- Source data
——————————

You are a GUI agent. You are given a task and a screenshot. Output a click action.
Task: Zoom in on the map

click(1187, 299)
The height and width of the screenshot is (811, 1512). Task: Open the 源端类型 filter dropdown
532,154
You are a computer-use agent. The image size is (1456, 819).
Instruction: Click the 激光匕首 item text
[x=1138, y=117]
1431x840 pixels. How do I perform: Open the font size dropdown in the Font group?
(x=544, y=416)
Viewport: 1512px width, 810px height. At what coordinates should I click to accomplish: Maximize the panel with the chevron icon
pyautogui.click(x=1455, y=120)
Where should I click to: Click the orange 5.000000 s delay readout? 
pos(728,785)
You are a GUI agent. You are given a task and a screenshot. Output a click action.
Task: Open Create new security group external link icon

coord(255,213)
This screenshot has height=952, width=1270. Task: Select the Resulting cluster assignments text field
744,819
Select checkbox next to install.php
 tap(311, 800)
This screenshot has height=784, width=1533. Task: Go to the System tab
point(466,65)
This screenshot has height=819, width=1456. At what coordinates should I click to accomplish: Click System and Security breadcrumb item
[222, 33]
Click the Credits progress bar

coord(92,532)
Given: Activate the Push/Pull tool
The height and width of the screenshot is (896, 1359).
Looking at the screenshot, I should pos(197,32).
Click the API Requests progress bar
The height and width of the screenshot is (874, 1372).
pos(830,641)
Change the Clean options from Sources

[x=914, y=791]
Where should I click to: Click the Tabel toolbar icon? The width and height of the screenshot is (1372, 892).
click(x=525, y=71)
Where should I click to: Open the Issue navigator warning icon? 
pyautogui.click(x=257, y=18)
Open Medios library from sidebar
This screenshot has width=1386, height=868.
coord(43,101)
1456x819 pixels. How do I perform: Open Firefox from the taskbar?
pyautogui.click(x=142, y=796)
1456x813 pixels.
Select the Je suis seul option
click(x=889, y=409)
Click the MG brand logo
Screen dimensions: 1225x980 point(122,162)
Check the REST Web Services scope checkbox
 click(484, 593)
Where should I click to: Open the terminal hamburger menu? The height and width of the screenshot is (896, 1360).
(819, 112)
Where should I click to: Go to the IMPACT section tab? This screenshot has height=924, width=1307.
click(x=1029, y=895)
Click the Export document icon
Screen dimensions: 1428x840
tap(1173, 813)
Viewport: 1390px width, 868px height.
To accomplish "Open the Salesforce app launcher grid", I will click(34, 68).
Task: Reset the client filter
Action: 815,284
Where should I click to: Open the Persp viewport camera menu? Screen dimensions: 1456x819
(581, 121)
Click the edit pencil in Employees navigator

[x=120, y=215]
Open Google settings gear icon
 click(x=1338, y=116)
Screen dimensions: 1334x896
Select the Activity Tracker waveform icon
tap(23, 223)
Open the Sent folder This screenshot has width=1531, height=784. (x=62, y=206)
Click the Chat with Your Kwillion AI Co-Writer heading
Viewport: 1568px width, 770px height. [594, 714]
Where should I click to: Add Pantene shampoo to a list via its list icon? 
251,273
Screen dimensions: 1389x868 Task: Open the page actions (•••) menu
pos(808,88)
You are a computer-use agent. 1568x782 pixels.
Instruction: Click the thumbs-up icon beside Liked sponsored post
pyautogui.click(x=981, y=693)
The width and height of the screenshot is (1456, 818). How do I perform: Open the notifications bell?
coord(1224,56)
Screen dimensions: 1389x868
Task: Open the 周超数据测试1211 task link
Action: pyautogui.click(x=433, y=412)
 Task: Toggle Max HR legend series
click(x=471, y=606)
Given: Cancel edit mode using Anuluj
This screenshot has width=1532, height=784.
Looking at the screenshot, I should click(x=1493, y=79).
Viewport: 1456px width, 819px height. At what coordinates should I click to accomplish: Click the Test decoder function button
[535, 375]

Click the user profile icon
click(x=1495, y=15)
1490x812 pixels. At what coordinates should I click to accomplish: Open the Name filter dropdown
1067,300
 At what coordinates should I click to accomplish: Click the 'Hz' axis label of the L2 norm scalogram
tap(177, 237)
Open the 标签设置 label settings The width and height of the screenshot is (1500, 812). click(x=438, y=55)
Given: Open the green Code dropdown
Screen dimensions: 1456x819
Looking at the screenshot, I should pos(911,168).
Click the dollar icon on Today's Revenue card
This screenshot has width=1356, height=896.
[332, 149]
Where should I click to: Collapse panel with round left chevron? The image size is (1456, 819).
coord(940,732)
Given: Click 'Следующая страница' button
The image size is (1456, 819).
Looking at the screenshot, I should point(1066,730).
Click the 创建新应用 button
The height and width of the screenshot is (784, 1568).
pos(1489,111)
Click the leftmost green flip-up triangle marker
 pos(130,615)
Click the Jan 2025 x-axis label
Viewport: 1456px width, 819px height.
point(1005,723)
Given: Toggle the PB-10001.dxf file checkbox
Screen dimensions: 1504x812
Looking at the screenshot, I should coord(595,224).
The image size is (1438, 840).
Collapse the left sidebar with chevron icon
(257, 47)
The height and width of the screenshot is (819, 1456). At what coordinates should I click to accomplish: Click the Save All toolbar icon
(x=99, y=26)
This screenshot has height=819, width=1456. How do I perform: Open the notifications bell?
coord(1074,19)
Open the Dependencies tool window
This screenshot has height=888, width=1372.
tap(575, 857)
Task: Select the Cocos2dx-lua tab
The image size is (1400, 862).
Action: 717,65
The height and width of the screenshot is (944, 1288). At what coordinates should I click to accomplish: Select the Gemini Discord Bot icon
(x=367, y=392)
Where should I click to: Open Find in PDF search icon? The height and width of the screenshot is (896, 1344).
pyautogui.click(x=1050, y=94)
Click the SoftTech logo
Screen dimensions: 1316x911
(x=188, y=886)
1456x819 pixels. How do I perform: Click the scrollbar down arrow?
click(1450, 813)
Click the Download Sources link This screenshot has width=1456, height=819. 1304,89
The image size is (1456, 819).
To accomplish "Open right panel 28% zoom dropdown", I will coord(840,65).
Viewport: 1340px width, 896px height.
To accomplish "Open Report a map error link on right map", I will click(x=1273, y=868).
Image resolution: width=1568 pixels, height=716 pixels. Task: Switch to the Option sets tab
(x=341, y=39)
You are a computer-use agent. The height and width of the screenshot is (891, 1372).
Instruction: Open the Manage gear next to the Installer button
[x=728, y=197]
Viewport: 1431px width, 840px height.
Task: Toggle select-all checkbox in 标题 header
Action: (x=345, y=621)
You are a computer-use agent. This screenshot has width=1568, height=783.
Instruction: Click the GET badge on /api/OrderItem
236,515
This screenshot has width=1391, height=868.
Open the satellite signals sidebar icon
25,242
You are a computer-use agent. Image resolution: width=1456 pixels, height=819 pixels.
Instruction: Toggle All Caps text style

——————————

- About this exercise
Repeat the listing above word for word, with no line missing.

- Task response
You are a GUI agent. You are given a task and a screenshot. Output a click action.
Task: Zoom in on the map

click(1187, 299)
The height and width of the screenshot is (811, 1512). Task: Open the 源端类型 filter dropdown
532,154
You are a computer-use agent. The image size is (1456, 819).
Instruction: Click the 激光匕首 item text
[x=1138, y=117]
1431x840 pixels. How do I perform: Open the font size dropdown in the Font group?
(x=544, y=416)
Viewport: 1512px width, 810px height. At what coordinates should I click to accomplish: Maximize the panel with the chevron icon
pyautogui.click(x=1455, y=120)
Where should I click to: Click the orange 5.000000 s delay readout? 
pos(728,785)
You are a GUI agent. You are given a task and a screenshot. Output a click action.
Task: Open Create new security group external link icon

coord(255,213)
This screenshot has height=952, width=1270. Task: Select the Resulting cluster assignments text field
744,819
Select checkbox next to install.php
 tap(311, 800)
This screenshot has height=784, width=1533. Task: Go to the System tab
point(466,65)
This screenshot has height=819, width=1456. At what coordinates should I click to accomplish: Click System and Security breadcrumb item
[222, 33]
Click the Credits progress bar

coord(92,532)
Given: Activate the Push/Pull tool
The height and width of the screenshot is (896, 1359).
Looking at the screenshot, I should pos(197,32).
Click the API Requests progress bar
The height and width of the screenshot is (874, 1372).
pos(830,641)
Change the Clean options from Sources

[x=914, y=791]
Where should I click to: Click the Tabel toolbar icon? The width and height of the screenshot is (1372, 892).
click(x=525, y=71)
Where should I click to: Open the Issue navigator warning icon? 
pyautogui.click(x=257, y=18)
Open Medios library from sidebar
This screenshot has width=1386, height=868.
coord(43,101)
1456x819 pixels. How do I perform: Open Firefox from the taskbar?
pyautogui.click(x=142, y=796)
1456x813 pixels.
Select the Je suis seul option
click(x=889, y=409)
Click the MG brand logo
Screen dimensions: 1225x980 point(122,162)
Check the REST Web Services scope checkbox
 click(484, 593)
Where should I click to: Open the terminal hamburger menu? The height and width of the screenshot is (896, 1360).
(819, 112)
Where should I click to: Go to the IMPACT section tab? This screenshot has height=924, width=1307.
click(x=1029, y=895)
Click the Export document icon
Screen dimensions: 1428x840
tap(1173, 813)
Viewport: 1390px width, 868px height.
To accomplish "Open the Salesforce app launcher grid", I will click(34, 68).
Task: Reset the client filter
Action: 815,284
Where should I click to: Open the Persp viewport camera menu? Screen dimensions: 1456x819
(581, 121)
Click the edit pencil in Employees navigator

[x=120, y=215]
Open Google settings gear icon
 click(x=1338, y=116)
Screen dimensions: 1334x896
Select the Activity Tracker waveform icon
tap(23, 223)
Open the Sent folder This screenshot has width=1531, height=784. (x=62, y=206)
Click the Chat with Your Kwillion AI Co-Writer heading
Viewport: 1568px width, 770px height. [594, 714]
Where should I click to: Add Pantene shampoo to a list via its list icon? 
251,273
Screen dimensions: 1389x868 Task: Open the page actions (•••) menu
pos(808,88)
You are a computer-use agent. 1568x782 pixels.
Instruction: Click the thumbs-up icon beside Liked sponsored post
pyautogui.click(x=981, y=693)
The width and height of the screenshot is (1456, 818). How do I perform: Open the notifications bell?
coord(1224,56)
Screen dimensions: 1389x868
Task: Open the 周超数据测试1211 task link
Action: pyautogui.click(x=433, y=412)
 Task: Toggle Max HR legend series
click(x=471, y=606)
Given: Cancel edit mode using Anuluj
This screenshot has width=1532, height=784.
Looking at the screenshot, I should click(x=1493, y=79).
Viewport: 1456px width, 819px height. At what coordinates should I click to accomplish: Click the Test decoder function button
[535, 375]

Click the user profile icon
click(x=1495, y=15)
1490x812 pixels. At what coordinates should I click to accomplish: Open the Name filter dropdown
1067,300
 At what coordinates should I click to accomplish: Click the 'Hz' axis label of the L2 norm scalogram
tap(177, 237)
Open the 标签设置 label settings The width and height of the screenshot is (1500, 812). click(x=438, y=55)
Given: Open the green Code dropdown
Screen dimensions: 1456x819
Looking at the screenshot, I should pos(911,168).
Click the dollar icon on Today's Revenue card
This screenshot has width=1356, height=896.
[332, 149]
Where should I click to: Collapse panel with round left chevron? The image size is (1456, 819).
coord(940,732)
Given: Click 'Следующая страница' button
The image size is (1456, 819).
Looking at the screenshot, I should point(1066,730).
Click the 创建新应用 button
The height and width of the screenshot is (784, 1568).
pos(1489,111)
Click the leftmost green flip-up triangle marker
 pos(130,615)
Click the Jan 2025 x-axis label
Viewport: 1456px width, 819px height.
point(1005,723)
Given: Toggle the PB-10001.dxf file checkbox
Screen dimensions: 1504x812
Looking at the screenshot, I should coord(595,224).
The image size is (1438, 840).
Collapse the left sidebar with chevron icon
(257, 47)
The height and width of the screenshot is (819, 1456). At what coordinates should I click to accomplish: Click the Save All toolbar icon
(x=99, y=26)
This screenshot has height=819, width=1456. How do I perform: Open the notifications bell?
coord(1074,19)
Open the Dependencies tool window
This screenshot has height=888, width=1372.
tap(575, 857)
Task: Select the Cocos2dx-lua tab
The image size is (1400, 862).
Action: 717,65
The height and width of the screenshot is (944, 1288). At what coordinates should I click to accomplish: Select the Gemini Discord Bot icon
(x=367, y=392)
Where should I click to: Open Find in PDF search icon? The height and width of the screenshot is (896, 1344).
pyautogui.click(x=1050, y=94)
Click the SoftTech logo
Screen dimensions: 1316x911
(x=188, y=886)
1456x819 pixels. How do I perform: Click the scrollbar down arrow?
click(1450, 813)
Click the Download Sources link This screenshot has width=1456, height=819. 1304,89
The image size is (1456, 819).
To accomplish "Open right panel 28% zoom dropdown", I will coord(840,65).
Viewport: 1340px width, 896px height.
To accomplish "Open Report a map error link on right map", I will click(x=1273, y=868).
Image resolution: width=1568 pixels, height=716 pixels. Task: Switch to the Option sets tab
(x=341, y=39)
You are a computer-use agent. The height and width of the screenshot is (891, 1372).
Instruction: Open the Manage gear next to the Installer button
[x=728, y=197]
Viewport: 1431px width, 840px height.
Task: Toggle select-all checkbox in 标题 header
Action: (x=345, y=621)
You are a computer-use agent. This screenshot has width=1568, height=783.
Instruction: Click the GET badge on /api/OrderItem
236,515
This screenshot has width=1391, height=868.
Open the satellite signals sidebar icon
25,242
You are a computer-use agent. Image resolution: width=1456 pixels, height=819 pixels.
Instruction: Toggle All Caps text style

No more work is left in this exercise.